Accueil » Evolution » Même si le chef a tort, le chef a raison

Ne jamais reconnaitre ses torts

Il y a quelques décennies étaient présentés des axiomes (humoristiques) définissant le chef. Le premier était : « Même si le chef a tort, le chef a raison »

Il semble que cet axiome soit devenu réalité face aux nombreux bugs (et volte-faces) du gouvernement réalisés durant la pandémie du Covid-19. Tout le monde en connait la liste, il est donc inutile d’épiloguer dessus. Le dernière en date est le fiasco européen concernant l’approvisionnement des vaccins.

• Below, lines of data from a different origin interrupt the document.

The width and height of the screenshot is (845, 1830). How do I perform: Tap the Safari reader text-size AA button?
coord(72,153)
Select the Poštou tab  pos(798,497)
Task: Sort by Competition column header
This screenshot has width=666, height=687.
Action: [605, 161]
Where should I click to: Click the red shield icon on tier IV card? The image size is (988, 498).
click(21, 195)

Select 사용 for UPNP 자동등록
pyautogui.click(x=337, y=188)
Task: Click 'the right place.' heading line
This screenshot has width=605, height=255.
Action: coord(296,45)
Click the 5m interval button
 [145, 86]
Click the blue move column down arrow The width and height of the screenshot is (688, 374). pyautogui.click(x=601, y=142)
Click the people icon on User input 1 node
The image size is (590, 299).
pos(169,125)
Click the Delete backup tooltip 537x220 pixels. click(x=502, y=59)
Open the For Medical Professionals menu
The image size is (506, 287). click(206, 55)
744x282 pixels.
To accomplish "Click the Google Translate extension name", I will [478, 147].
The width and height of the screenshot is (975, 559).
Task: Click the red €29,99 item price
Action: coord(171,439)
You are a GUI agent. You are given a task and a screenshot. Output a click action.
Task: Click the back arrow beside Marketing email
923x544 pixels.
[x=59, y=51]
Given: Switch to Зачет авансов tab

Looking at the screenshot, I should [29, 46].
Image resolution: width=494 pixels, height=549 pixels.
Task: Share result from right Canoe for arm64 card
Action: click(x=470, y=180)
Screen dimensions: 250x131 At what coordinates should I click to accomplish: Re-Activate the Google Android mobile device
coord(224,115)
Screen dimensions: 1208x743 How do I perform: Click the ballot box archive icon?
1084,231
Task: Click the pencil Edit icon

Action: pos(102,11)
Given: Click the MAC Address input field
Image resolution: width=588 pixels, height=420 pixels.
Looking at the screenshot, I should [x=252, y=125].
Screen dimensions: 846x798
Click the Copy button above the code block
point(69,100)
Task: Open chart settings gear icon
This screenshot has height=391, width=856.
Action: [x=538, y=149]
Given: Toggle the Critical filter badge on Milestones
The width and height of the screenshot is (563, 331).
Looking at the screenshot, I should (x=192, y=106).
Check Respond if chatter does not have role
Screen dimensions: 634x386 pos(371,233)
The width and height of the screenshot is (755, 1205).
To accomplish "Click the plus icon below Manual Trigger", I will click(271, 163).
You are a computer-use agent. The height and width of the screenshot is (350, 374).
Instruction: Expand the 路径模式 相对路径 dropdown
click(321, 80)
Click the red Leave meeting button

Ce qui est regrettable, est que jamais, au grand jamais, nos gouvernants ne reconnaissent leurs erreurs… comme s’ils étaient omniscients et omnipotents. D’ailleurs il n’est pas rare de voir une personne changer de ministère comme si elle pouvait connaître aussi bien l’armée, que la santé ou la justice !

Autrefois Georgina Dufoix, une ex-ministre de la santé au temps du sang contaminé (par le VIH) avait même eu le toupet de dire qu’elle était responsable, mais non coupable… ce qui signifie qu’elle touchait le salaire de ministre mais ce qui se passait dans son ministère n’était pas de son ressort !!!

L’attrait du pouvoir et de tout ce qu’il comporte, semble bien plus fort que l’avis populaire. Elle est loin la démission de De Gaulle parce qu’un référendum lui avait donné tord… Aujourd’hui devant un tel événement, les dirigeants restent à leur poste, en disant simplement « Je vous ai compris !« . Or, cela est faux comme nous l’avons vu avec le refus par référendum du traité de Maastricht… qui a été ratifié plus tard par Sarkozy.

Mettre enfin de l’humanité dans la gouvernance

Or, nous aurions besoin aujourd’hui de dirigeants humains… des dirigeants qui expriment leur humanité… c’est-à-dire des dirigeants reconnaissants leurs erreurs (fautes d’informations adéquates), de dirigeants compatissants pour toutes les personnes sans travail aujourd’hui à cause des mesures qu’ils ont prises, des dirigeants compatissants concernant tous les décès par la Covid-19 (et leurs familles), des dirigeants conscients de l’augmentation du chômage, des dirigeants inquiets sur l’évolution de la dette nationale…

Mais tout cela est nié, refusé, occulté… alors que nous sommes tous conscients de la situation.

Les grandes écoles ou prétendues tel !

Est-ce qu’en faisant l’ENA ou Polytechnique, les individus subissent un tel lavage de cerveau qu’ils ne voient plus les conséquences de leurs actes sur la population ? Est-ce que c’est simplement les résultats boursiers de leurs donateurs qui est le plus important pour eux ? Dans leur cursus, les étudiants de ces écoles apprennent qu’ils sont les leaders de demain et que rien ne pourra se faire sans eux… Quelle prétention et surtout quelle erreur ! Personne n’est irremplaçable !

Quoi qu’il en soit, lorsque ces personnes se trouvent aux commandes notre pays, elles se serrent les coudes et se prennent pour les nouveaux Louis XIV ou Napoléon. Mais elles oublient qu’elles sont loin d’en avoir les capacités et surtout l’intelligence… Mais elles sont victimes du  » syndrome de Jérusalem  » et se prennent pour Dieu !!

Si c’est le cas, je les plains. Car comme tous les individus, ils sont libres de leurs choix, mais responsables des conséquences de leurs choix. Un jour ils auront à répondre de leurs actes, dans ce monde ou dans l’autre… La chute risque alors d’être sévère. Ils devraient y réfléchir. Plus nous avons de pouvoir, plus nous avons de responsabilités. Ils ont accepté le premier, ils sont donc responsables du second !

Être un grand dirigeant de ce monde induit de grandes responsabilités… sur les autres, mais aussi sur soi-même et l’évolution de son être. Tout ceci a immanquablement des répercussions.